PTBS: Das Leid, das nach dem Trauma kommt

Maria Weiß, Foto:wikipedia.com

Vom Schiffsunglück bis zur Vergewaltigung, das posttraumatische Belastungssyndrom (PTBS) hält Monate bis Jahre an.

Der Amoklauf von Winnenden 2009, Loveparade 2010 oder das Schiffsunglück der Costa Concordia bei Giglio – es braucht nicht unbedingt Krieg, Vertreibung und Folter für ein posttraumatisches Belastungssyndrom.


Auch in der ganz normalen Hausarztpraxis können Patienten mit diesem Syndrom auftauchen. Voraussetzung für ein posttraumatisches Belastungssyndrom (PTBS) ist immer ein schweres Trauma, betonte Professor Dr. Mathias Berger von der Abteilung für Psychiatrie und Psychotherapie im Universitätsklinikum Freiburg beim 36. Interdisziplinären Forum der Bundesärztekammer.


Es kann ein kurz dauerndes traumatisches Ereignis (Klasse-I-Trauma) wie eine kriminelle Gewalttat, eine Katastrophe oder ein schwerer Unfall sein. Kennzeichnend sind immer akute Lebensgefahr und Überraschung. Als Klasse-II-Trauma bezeichnet man dagegen länger dauernde wiederholte Verletzungen wie zum Beispiel bei körperlichem oder sexuellem Missbrauch, Kriegserlebnissen oder Folter und KZ-Haft.

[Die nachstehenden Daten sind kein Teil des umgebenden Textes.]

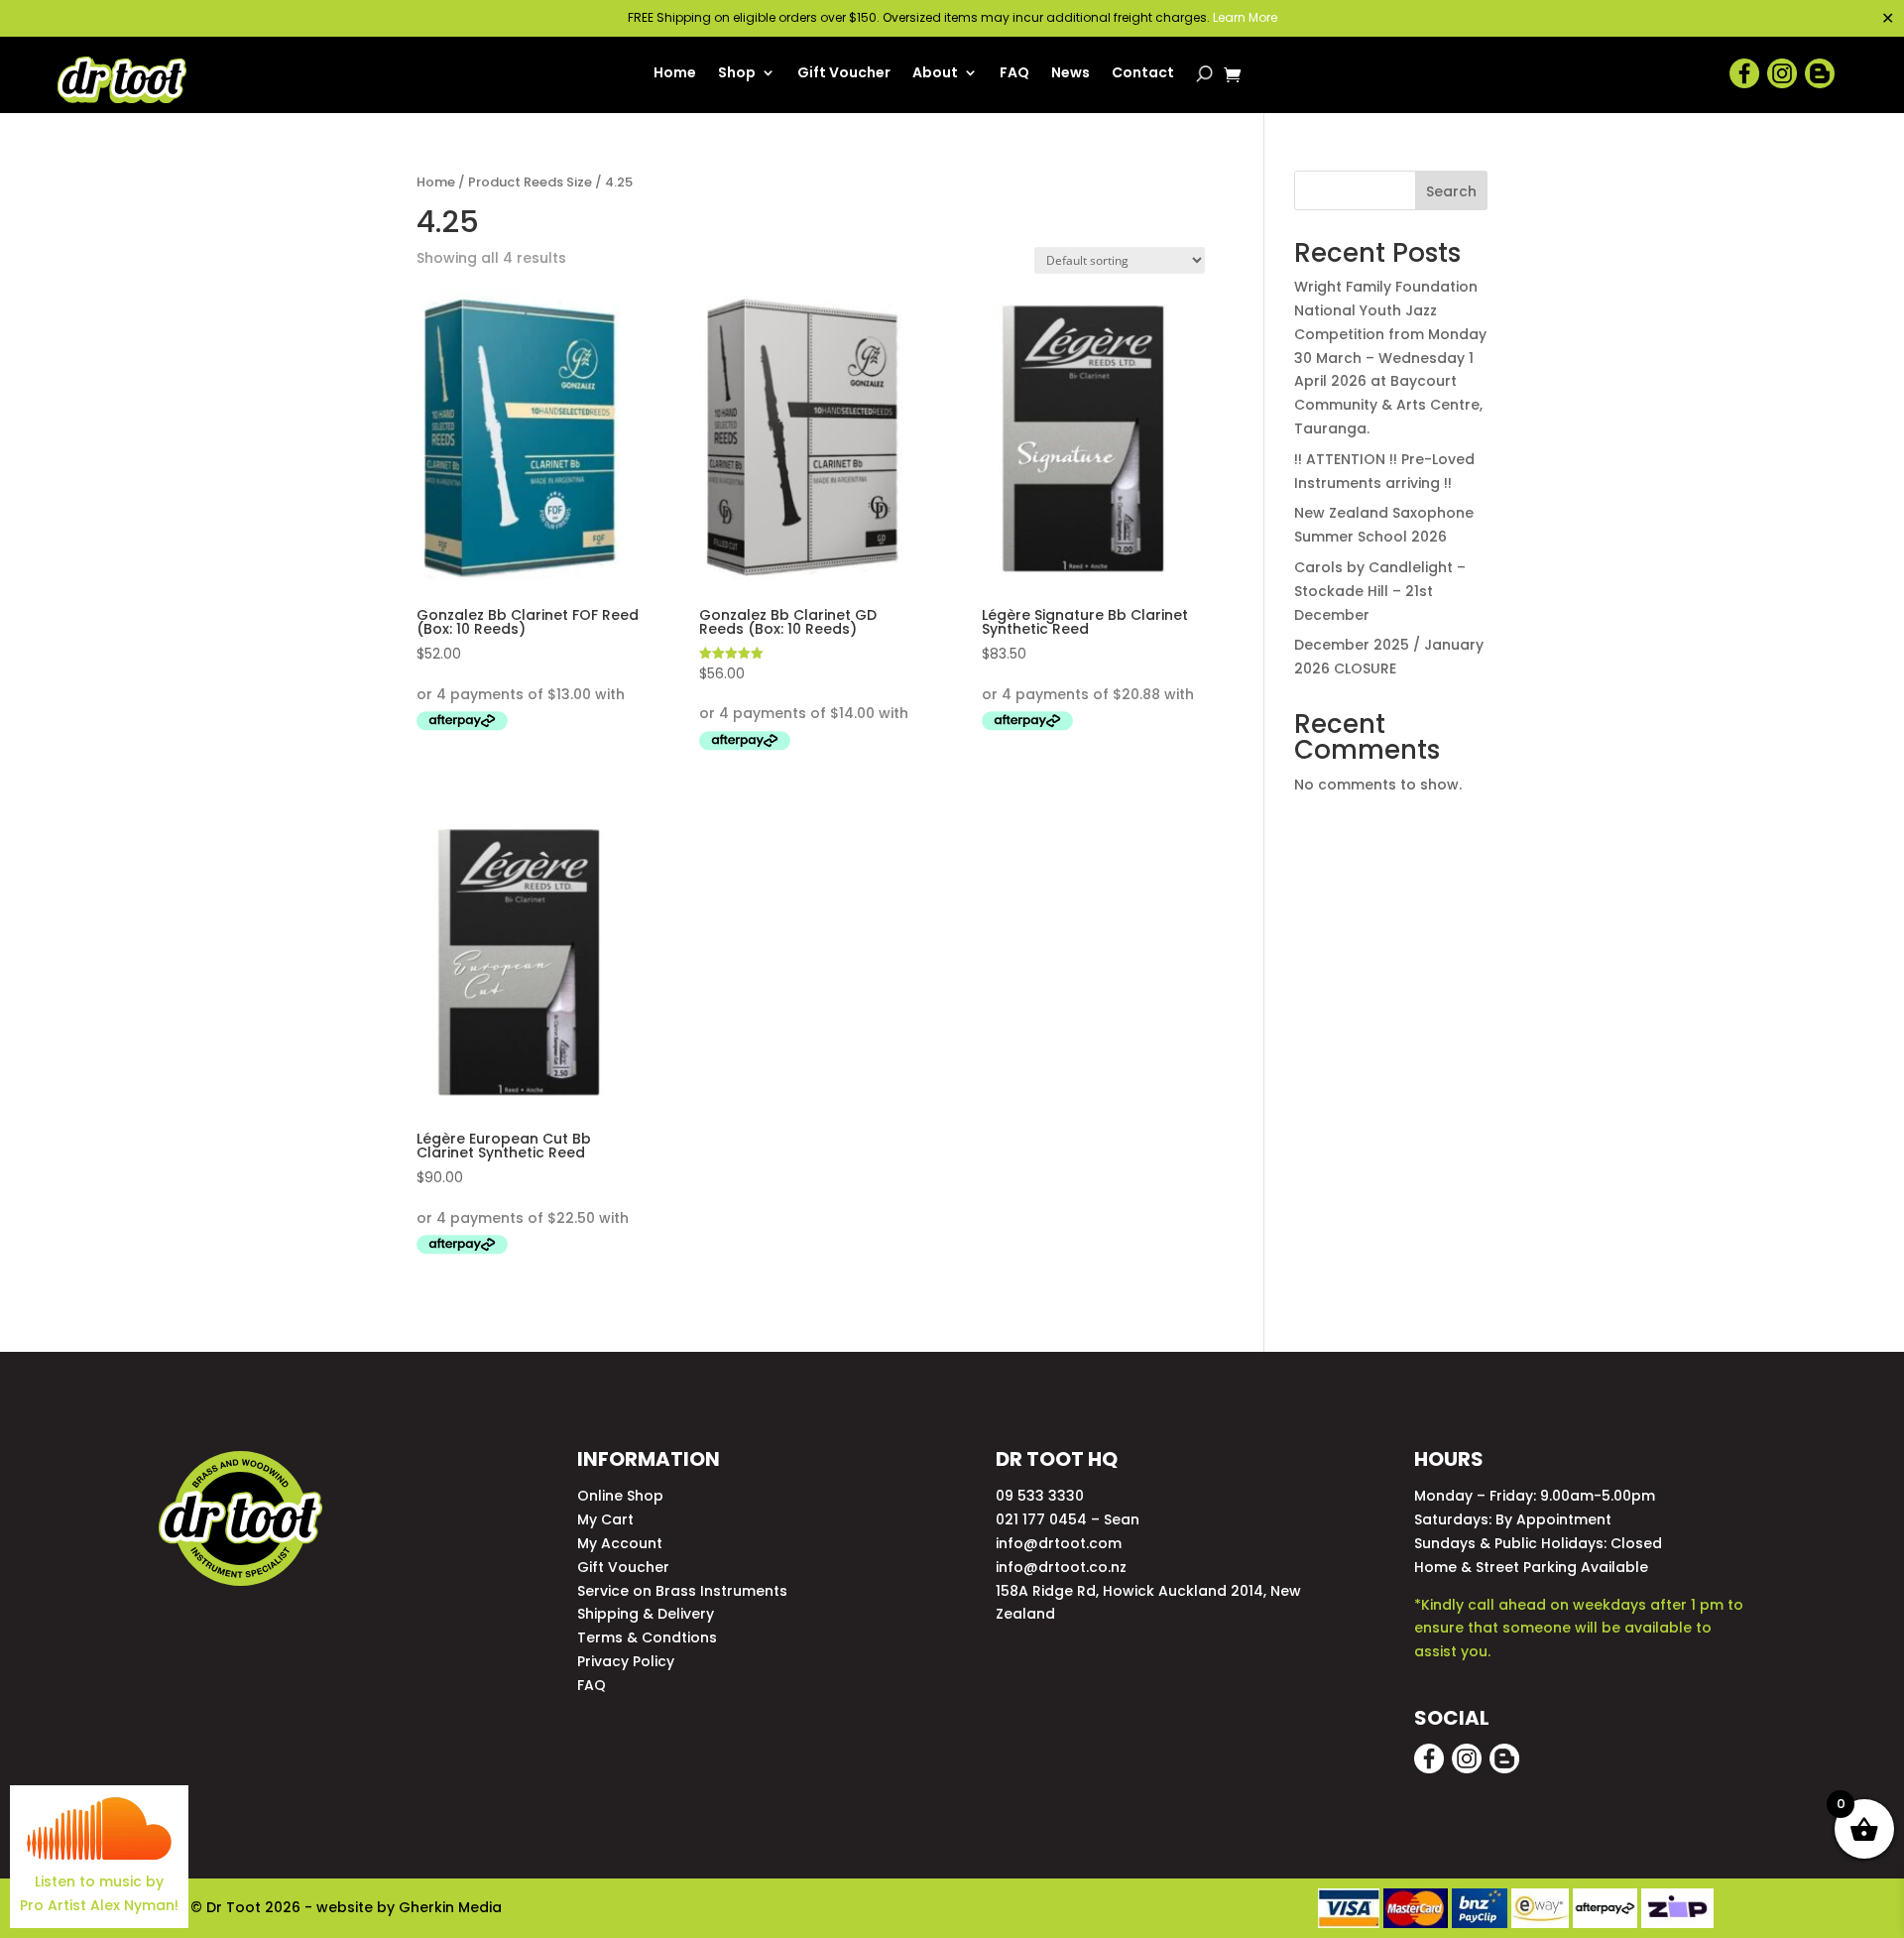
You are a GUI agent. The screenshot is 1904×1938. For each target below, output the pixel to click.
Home (675, 73)
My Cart (605, 1519)
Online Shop (620, 1496)
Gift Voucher (844, 73)
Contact (1143, 73)
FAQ (1014, 73)
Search (1451, 191)
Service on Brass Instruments (682, 1591)
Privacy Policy (625, 1661)
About (935, 73)
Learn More (1245, 17)
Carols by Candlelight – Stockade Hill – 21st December (1380, 591)
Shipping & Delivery (645, 1614)
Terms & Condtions (647, 1637)
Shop (737, 73)
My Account (619, 1543)
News (1070, 73)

Angst und Depression als Anpassungsstörung

Relativ „normal“ nach solch einschneidenden Erlebnissen mit existenzieller Bedrohung ist eine akute Belastungsreaktion, die bis zu einem Monat andauern kann. Dazu können Symptome einer generalisierten Angststörung, aber auch sozialer Rückzug, Einengung der Aufmerksamkeit, Dissoziation und spätere Amnesie, Ärger und verbale Aggression, Verzweiflung, unangemessene Überaktivität oder unkontrollierbare Trauer gehören.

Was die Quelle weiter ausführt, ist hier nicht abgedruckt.